Fan-Out / Fan-In
Fan-out: distribute work to multiple workers concurrently. Fan-in: merge their results back into a single stream. The two together parallelise the middle of a pipeline. Standard shape: one input, N workers each doing the same transformation, one output combining results.
Diagram
What it is
Fan-out: hand work out to N concurrent workers. Fan-in: merge their results back into a single stream (see diagram above).
The key property: workers are interchangeable. Any worker can take the next item; nobody owns specific data. Fast workers grab more items than slow ones (automatic load balancing).
This is the parallelisation pattern for the middle of a pipeline. It comes up everywhere: web crawlers (one URL queue, N fetchers), batch processing (one input list, N processors), HTTP fan-out to backends (one request, N parallel calls, one merged response).
Why fan-out works
Three properties combine. First, the worker is the thing being parallelised, not the data. Adding more workers raises throughput up to whatever bottleneck is downstream. Second, the work is independent: workers don't talk to each other. Third, work-stealing happens automatically when workers share an input queue: fast workers grab more items.
The result: parallelism scales by changing one number (the worker count) without changing the structure of the code.
Why bound it
The naive impulse: "more workers is always better". Wrong. Each worker uses memory, threads/goroutines, file descriptors. Each worker hits the downstream. Unbounded workers can:
- Exhaust file descriptors and trigger "too many open files".
- Overwhelm the downstream and turn its slow into the caller's slow.
- Burn CPU on context switching with no real throughput gain.

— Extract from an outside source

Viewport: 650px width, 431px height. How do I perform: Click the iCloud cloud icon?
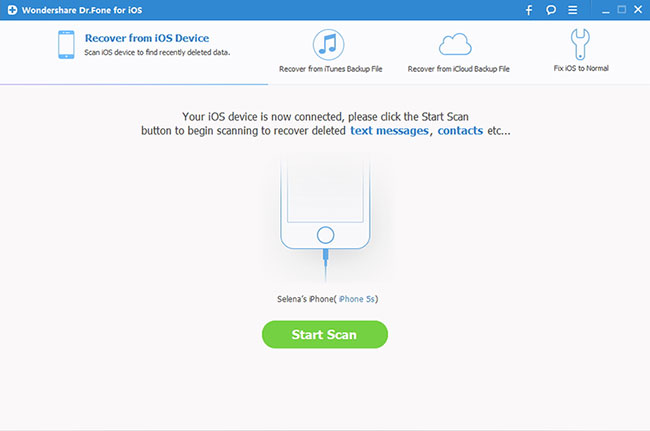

Pick a worker count and stick to it. For CPU-bound work, that is core count. For I/O-bound work, somewhere between 10 and 1000 depending on what the downstream can take.
Order preservation
Fan-out loses order. Workers run concurrently; whichever finishes first writes its result first. If the consumer needs results in input order, add explicit sequence numbers and re-sort downstream.
There are alternatives:
- Per-key partitioning. Hash each input by some key; route to one of N workers based on the hash. Within a key, order is preserved. Used for partitioned event streams (Kafka).
- Min-heap consumer. Consumer holds a min-heap, only emits the next sequence number when it arrives. Streaming preservation, but the heap can grow if one worker is slow.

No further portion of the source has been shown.